In terms of gender identity, 42 percent of Lyft’s workforce identifies as female, including 36 percent of its leadership team. But those numbers drop precipitously when you look at Lyft’s technical staff: only 18 percent of Lyft’s engineering division identifies as female, including 13 percent of its technical executives.

Overall, 63 percent of Lyft’s staff is white, 19 percent is Asian, 7 percent is Latinx, and 6 percent is black. In the engineering field, 51 percent is white, 38 percent is Asian, 4 percent is Latinx, and 2 percent is black. Lyft’s top executives are overwhelming white: 70 percent, versus 18 percent that is Asian, 5 percent that is Latinx, and 1 percent that is black.

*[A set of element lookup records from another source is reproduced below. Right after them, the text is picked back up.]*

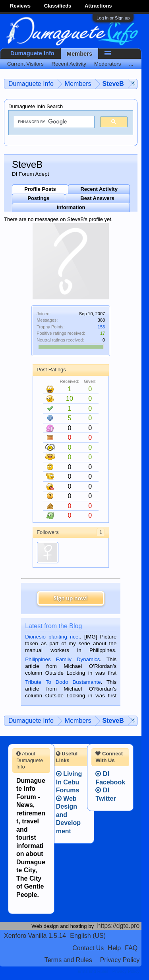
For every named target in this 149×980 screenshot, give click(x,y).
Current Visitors (25, 64)
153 (101, 327)
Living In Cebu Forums (69, 782)
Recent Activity (99, 189)
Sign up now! (71, 598)
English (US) (88, 935)
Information (71, 207)
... (131, 64)
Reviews (20, 6)
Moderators (107, 64)
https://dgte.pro (118, 926)
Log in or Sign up (113, 18)
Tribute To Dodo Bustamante (63, 682)
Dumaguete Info (32, 53)
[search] (53, 122)
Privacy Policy (120, 960)
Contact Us (88, 948)
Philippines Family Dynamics (62, 659)
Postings (38, 198)
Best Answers (97, 198)
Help (114, 948)
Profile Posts (40, 189)
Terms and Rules (68, 960)
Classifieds (58, 6)
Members (79, 54)
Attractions (98, 6)
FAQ (131, 948)
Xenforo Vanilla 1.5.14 (35, 935)
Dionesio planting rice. (52, 637)
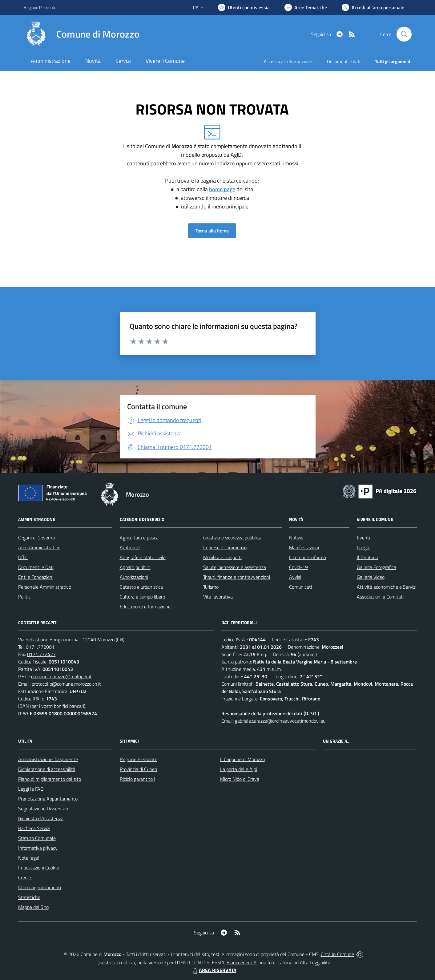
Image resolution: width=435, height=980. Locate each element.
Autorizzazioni (134, 577)
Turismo (211, 587)
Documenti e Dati (36, 567)
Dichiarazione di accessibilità (47, 769)
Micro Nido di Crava (240, 779)
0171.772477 (41, 654)
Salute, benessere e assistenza (235, 567)
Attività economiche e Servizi (386, 587)
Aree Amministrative (39, 547)
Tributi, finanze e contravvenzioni (237, 577)
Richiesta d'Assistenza (41, 818)
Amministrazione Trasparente (48, 759)
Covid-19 (298, 567)
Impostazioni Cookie (38, 867)
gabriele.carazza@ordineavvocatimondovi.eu (280, 721)
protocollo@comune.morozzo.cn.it (66, 684)
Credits (25, 877)
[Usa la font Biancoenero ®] (244, 7)
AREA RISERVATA (214, 970)
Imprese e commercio (225, 547)
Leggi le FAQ (31, 789)
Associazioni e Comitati (380, 597)
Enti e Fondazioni (36, 577)
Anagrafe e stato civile (143, 557)
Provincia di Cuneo (138, 769)
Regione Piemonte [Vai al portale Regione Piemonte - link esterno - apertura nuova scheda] (40, 7)
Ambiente (130, 547)
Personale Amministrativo (44, 587)
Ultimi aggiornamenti (40, 887)
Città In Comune (337, 954)
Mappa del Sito (33, 907)
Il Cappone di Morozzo (242, 759)
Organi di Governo (37, 538)
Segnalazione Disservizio (43, 808)
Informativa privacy (38, 848)
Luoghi (364, 547)
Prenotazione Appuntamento (48, 799)
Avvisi (295, 577)
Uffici (23, 557)
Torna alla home (212, 231)
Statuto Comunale (37, 838)
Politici (25, 597)
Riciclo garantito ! (137, 779)
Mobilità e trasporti (222, 557)
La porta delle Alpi (238, 769)
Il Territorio (367, 557)
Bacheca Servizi (34, 828)
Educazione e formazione (145, 606)
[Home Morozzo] (81, 34)
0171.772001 (40, 647)
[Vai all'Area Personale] (373, 7)
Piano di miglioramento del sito (49, 779)
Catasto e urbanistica (141, 587)
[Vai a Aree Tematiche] (306, 7)
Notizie (296, 538)
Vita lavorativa (218, 597)
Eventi (363, 538)
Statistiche (29, 897)
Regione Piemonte (138, 759)
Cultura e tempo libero (142, 597)
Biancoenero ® (241, 963)
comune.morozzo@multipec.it (61, 676)
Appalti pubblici (135, 567)
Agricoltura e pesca (139, 538)
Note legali (29, 858)
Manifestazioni (304, 547)
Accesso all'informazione (288, 61)
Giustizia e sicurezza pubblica (232, 538)
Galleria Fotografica (376, 567)
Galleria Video (370, 577)
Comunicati (300, 587)
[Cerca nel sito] (404, 34)
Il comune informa (307, 557)
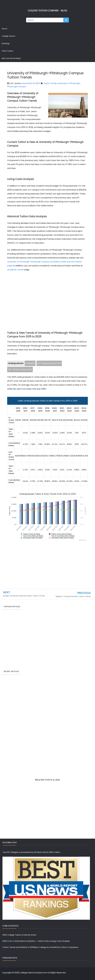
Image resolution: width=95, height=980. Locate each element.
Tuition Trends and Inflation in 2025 (18, 947)
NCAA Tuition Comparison (66, 947)
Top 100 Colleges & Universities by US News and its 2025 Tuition (31, 852)
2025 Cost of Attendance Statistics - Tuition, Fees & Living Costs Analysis (36, 941)
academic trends (16, 269)
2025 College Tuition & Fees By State (19, 935)
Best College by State (44, 947)
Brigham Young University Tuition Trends (73, 596)
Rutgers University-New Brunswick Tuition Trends (24, 595)
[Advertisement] (47, 296)
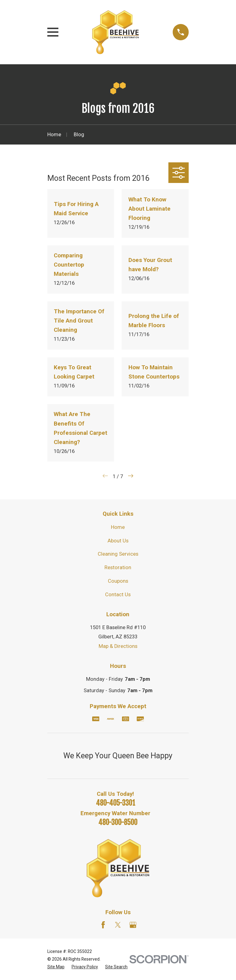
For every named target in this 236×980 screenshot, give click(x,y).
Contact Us (118, 594)
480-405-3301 (116, 803)
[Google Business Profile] (133, 925)
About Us (118, 541)
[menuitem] (56, 967)
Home (118, 527)
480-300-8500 (118, 822)
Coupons (118, 581)
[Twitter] (118, 925)
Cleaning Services (118, 554)
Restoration (118, 567)
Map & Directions (118, 646)
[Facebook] (103, 925)
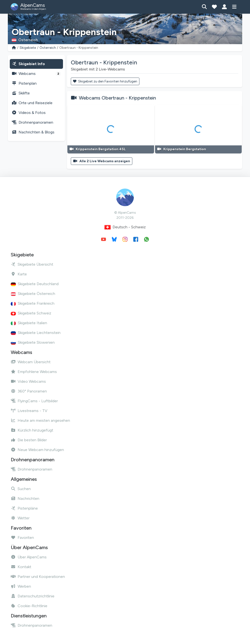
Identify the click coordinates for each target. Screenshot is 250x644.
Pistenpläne (24, 508)
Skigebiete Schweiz (31, 313)
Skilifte (21, 93)
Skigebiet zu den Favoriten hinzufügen (105, 81)
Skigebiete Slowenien (33, 342)
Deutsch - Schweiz (125, 227)
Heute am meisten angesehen (40, 420)
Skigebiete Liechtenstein (36, 332)
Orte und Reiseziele (32, 103)
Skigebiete (28, 48)
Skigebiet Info (28, 64)
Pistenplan (24, 83)
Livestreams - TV (29, 410)
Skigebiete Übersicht (32, 264)
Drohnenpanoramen (33, 122)
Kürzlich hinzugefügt (32, 430)
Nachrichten (25, 498)
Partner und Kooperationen (38, 576)
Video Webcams (28, 381)
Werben (21, 586)
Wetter (20, 518)
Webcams (36, 74)
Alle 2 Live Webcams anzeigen (102, 161)
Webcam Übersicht (31, 362)
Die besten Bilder (29, 440)
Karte (19, 274)
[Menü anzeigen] (234, 7)
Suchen (21, 489)
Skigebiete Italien (29, 323)
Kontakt (21, 567)
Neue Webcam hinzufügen (37, 450)
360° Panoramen (29, 391)
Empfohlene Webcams (34, 372)
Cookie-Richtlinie (29, 606)
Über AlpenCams (29, 557)
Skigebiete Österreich (33, 294)
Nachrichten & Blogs (33, 132)
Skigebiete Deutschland (35, 284)
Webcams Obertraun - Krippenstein (117, 98)
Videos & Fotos (29, 112)
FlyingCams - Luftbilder (34, 401)
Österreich (48, 48)
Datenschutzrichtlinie (33, 596)
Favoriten (22, 538)
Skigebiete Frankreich (33, 303)
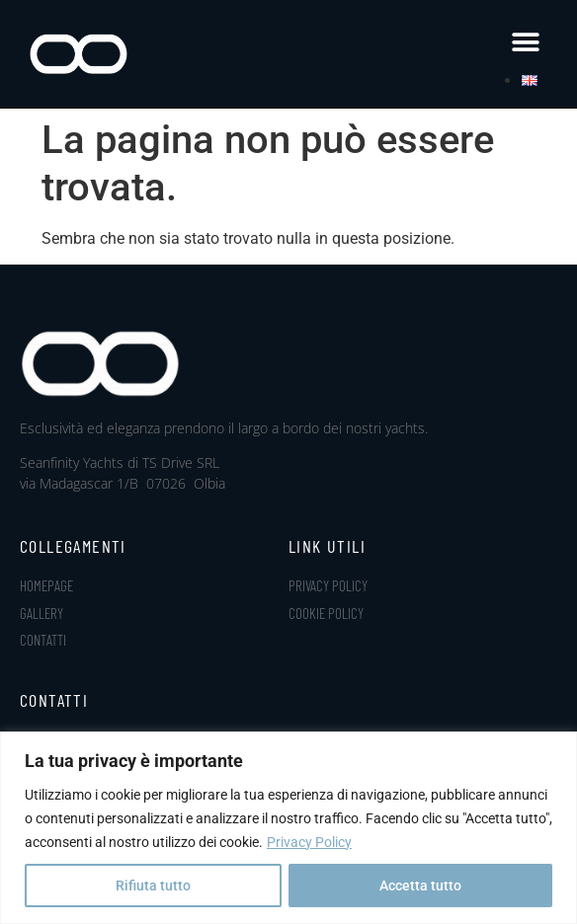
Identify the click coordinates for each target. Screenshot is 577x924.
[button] (526, 41)
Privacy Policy (309, 842)
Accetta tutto (420, 886)
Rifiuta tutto (153, 886)
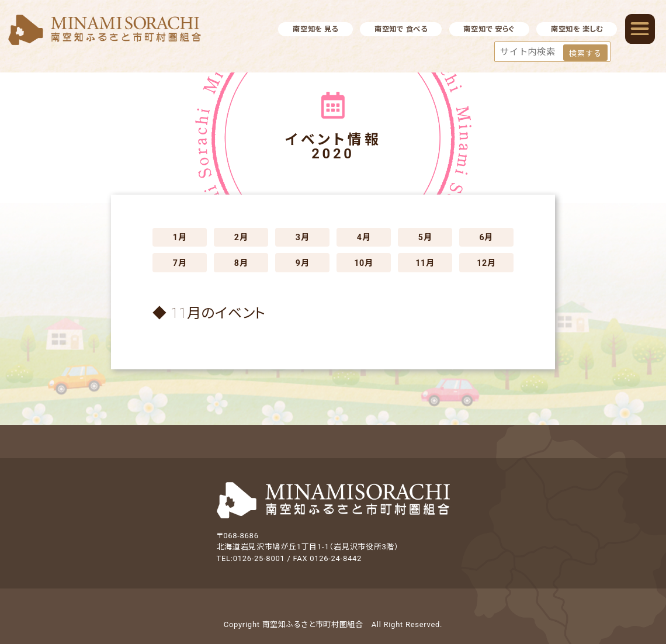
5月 (425, 237)
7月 (180, 263)
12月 (486, 263)
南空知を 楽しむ (577, 29)
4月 (364, 237)
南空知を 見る (315, 29)
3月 (303, 237)
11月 (425, 263)
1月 (180, 237)
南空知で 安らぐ (489, 29)
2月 (241, 237)
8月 (241, 263)
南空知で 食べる (401, 29)
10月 (363, 263)
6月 (487, 237)
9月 (303, 263)
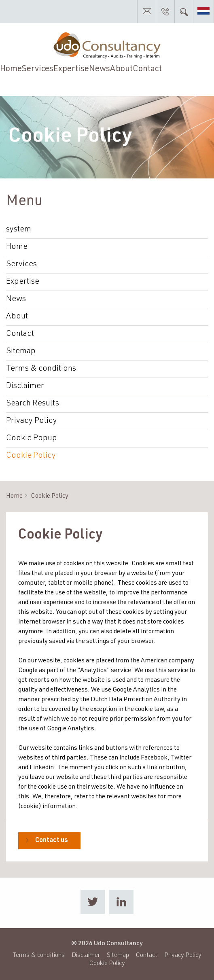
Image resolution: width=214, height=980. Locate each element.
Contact (147, 69)
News (100, 69)
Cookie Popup (32, 439)
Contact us (51, 840)
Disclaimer (25, 386)
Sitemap (21, 352)
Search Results (32, 404)
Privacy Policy (32, 421)
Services (38, 69)
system (19, 230)
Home (11, 69)
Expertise (71, 69)
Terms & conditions (41, 369)
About (121, 69)
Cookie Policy (31, 456)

Lyft’s engineering leadership is mostly white and Asian: 59 percent and 34 percent, respectively. None of its head engineers are Latinx or black.

Image: Lyft

Still, Lyft is doing better on gender diversity than its crosstown rival Uber. Only 36 percent of Uber’s workforce identifies as female, compared to Lyft’s 42 percent. But both companies are pretty much overwhelmingly white and Asian. Black and Hispanic employees only make up 13 percent of Lyft’s staff, compared to Uber’s 15 percent. Of course, Lyft’s workforce is a fraction of Uber’s: 1,600 employees, compared to Uber’s 12,000. (Uber is in over 60 countries worldwide, while Lyft only operates in the US.)

In a blog post, Lyft admits that it “has a lot of work to do,” noting that its newly hired head of diversity Tariq Meyers was working with strategy firm Paradigm “to identify opportunities for positive change.” The company says it’s “investing more in programs,” without specifying exactly which programs and how much it plans to spend.

“Releasing our data will hold us accountable, but it’s the actions we take that will make a difference to the people who come to work every day at Lyft,” the company says. “Our diversity data exposes gaps in important areas. So we’re doing something about it.”

Notably, Lyft’s numbers do not include its drivers, who — along with Uber drivers — have been accused of discriminating against female and black customers.